## Extract
----

How do Eco-points work and how can they be earned?

Eco-points are earned by buying three kinds of government-designated energy-efficient products: air conditioners, refrigerators and TVs.

The points, worth ¥1 each, can be exchanged for three types of goods: coupons and prepaid cards, energy-efficient products, or products that promote regional economies.

More points can be gained for a small fee by handing over old products for recycling and upgrading to a new appliance.

Eco-points can be accumulated until in March 2010.

What can Eco-points be exchanged for?

The government’s list contains 271 products and suppliers of exchangeable articles. Most of the goods are prepaid cards, like East Japan Railway’s Suica cards and bitWallet Inc.’s Edy, or gift coupons issued by major department stores. There are also travel tickets from JTB Corp., Kinki Nippon Tourist Co., Japan Airlines and All Nippon Airways.

----

## Dataset excerpt
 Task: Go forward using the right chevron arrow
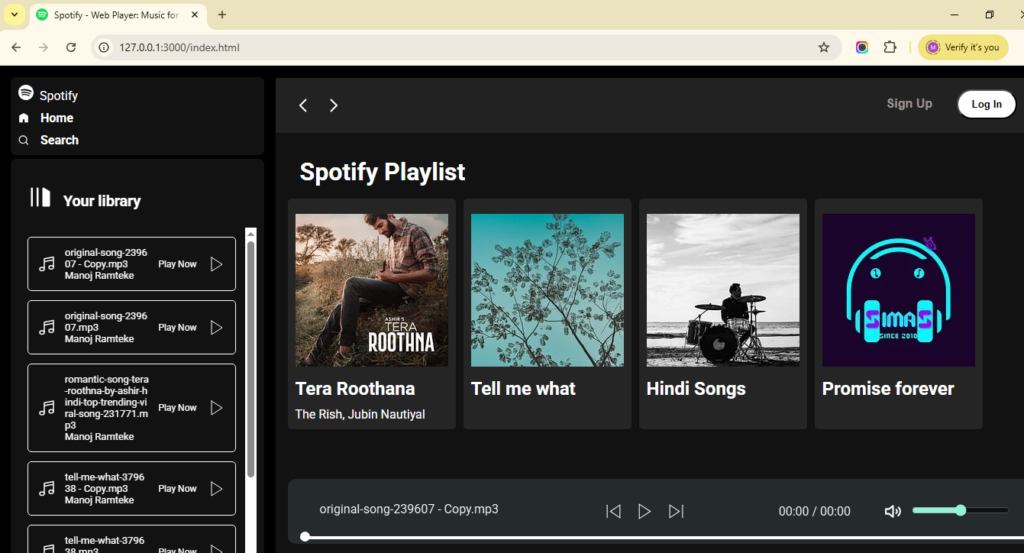(334, 105)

----

## Work to complete
A - In the Eco-points text, start at the words "How do Eco-points" and stop after "refrigerators and TVs.". Reproduce that span with "refrigerators" swapped for "washing machines".
B - Which companies does the Eco-points text name as sources of travel tickets?
C - Please carry the Eco-points text on past its last sentence.

## Replies
A -
How do Eco-points work and how can they be earned?

Eco-points are earned by buying three kinds of government-designated energy-efficient products: air conditioners, washing machines and TVs.

B - JTB Corp., Kinki Nippon Tourist Co., Japan Airlines, All Nippon Airways

C -
A total of 109 commerce groups from municipalities across the country have also issued coupons for exchange with Eco-points.

The full list is available at www.env.go.jp/policy/ep_kaden/pdf/090619a-1.pdf but the government plans to release a list of more products or service providers later.

Why are the points being awarded only for air conditioner, refrigerator and TV purchases?

The government is focusing on those appliances because half of total carbon dioxide emissions from households are produced by these three products alone, according to the Environment Ministry.

About 70 percent of the total, including those from the three products, come from home electronic appliances.

Also, the government is planning on ending analog broadcasting by July 2011, so the Eco-point campaign is a good chance to promote televisions compatible with digital terrestrial broadcasting.

How does the government select the products?

Selection is based on government criteria used to rank the gadgets’ efficiency.

The rank, based on a scale of one to five stars, is attached to the product with a label, but Eco-points can be gained only by purchasing gadgets with four or more stars.

The label also provides other information, such as the estimated annual cost of running the device.

How many points can be had for one product?

It depends. For instance, 6,000 points can be earned by buying an air conditioner with a cooling capacity of less than 2.2 kw, but 9,000 points can be gained by buying one rated at more than 3.6 kw.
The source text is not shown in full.